La presencia institucional pone de manifiesto el compromiso de la Junta con la conservación y promoción de unas manifestaciones culturales que forman parte de la identidad de las comarcas de Aliste, La Carballeda y Sanabria, donde las mascaradas tradicionales han logrado mantenerse vivas gracias al trabajo de asociaciones y vecinos.
La Obisparra es una antigua celebración de origen pagano que tradicionalmente tenía lugar durante el invierno en diferentes localidades del noroeste zamorano. Con el paso del tiempo, esta fiesta ha conseguido conservar su esencia y se ha convertido en uno de los ejemplos más destacados del patrimonio etnográfico de Castilla y León.
La mascarada reúne a personajes tan característicos como la Filandorra, el Ciego, el Gitano, la Madama, el Galán y los diablos, protagonistas de un desfile lleno de simbolismo, humor y representaciones populares.

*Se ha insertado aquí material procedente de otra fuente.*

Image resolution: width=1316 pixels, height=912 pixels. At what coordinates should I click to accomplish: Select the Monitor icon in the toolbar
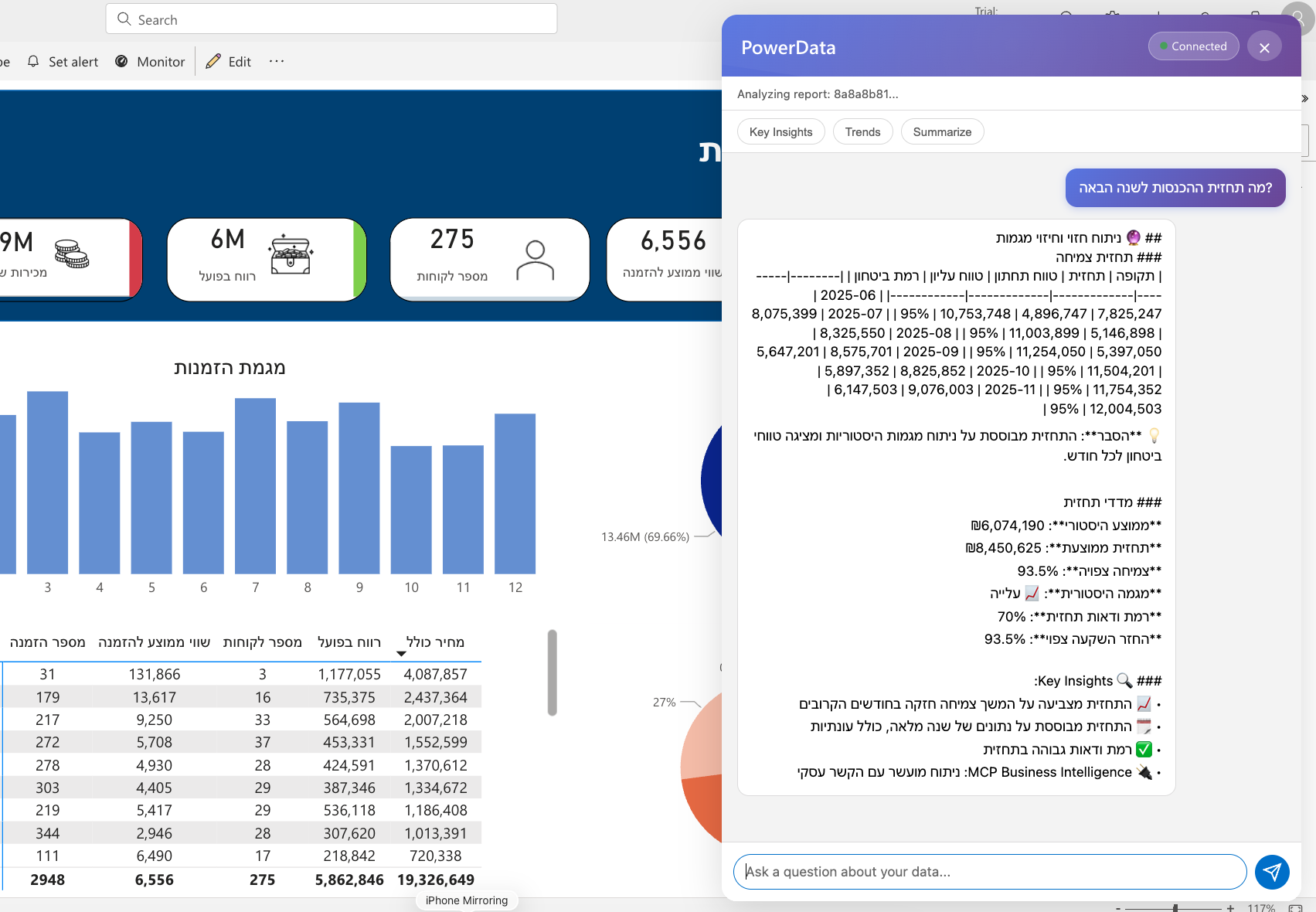121,61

Durante el recorrido, los participantes interactúan con el público mediante bromas y escenas teatrales que convierten la fiesta en una auténtica celebración colectiva, en la que vecinos y visitantes forman parte activa de la tradición.
La Obisparra representa mucho más que una fiesta popular. Estas manifestaciones culturales contribuyen a mantener vivas las costumbres del medio rural, fortalecer el sentimiento de pertenencia y atraer visitantes interesados en conocer las tradiciones de Zamora.
El respaldo institucional a este tipo de celebraciones busca garantizar la transmisión de este legado a las nuevas generaciones y poner en valor el importante patrimonio inmaterial que atesora la provincia.
Pobladura de Aliste se convierte así, una vez más, en escenario de una tradición única que mantiene intacta su capacidad para reunir historia, cultura y participación popular.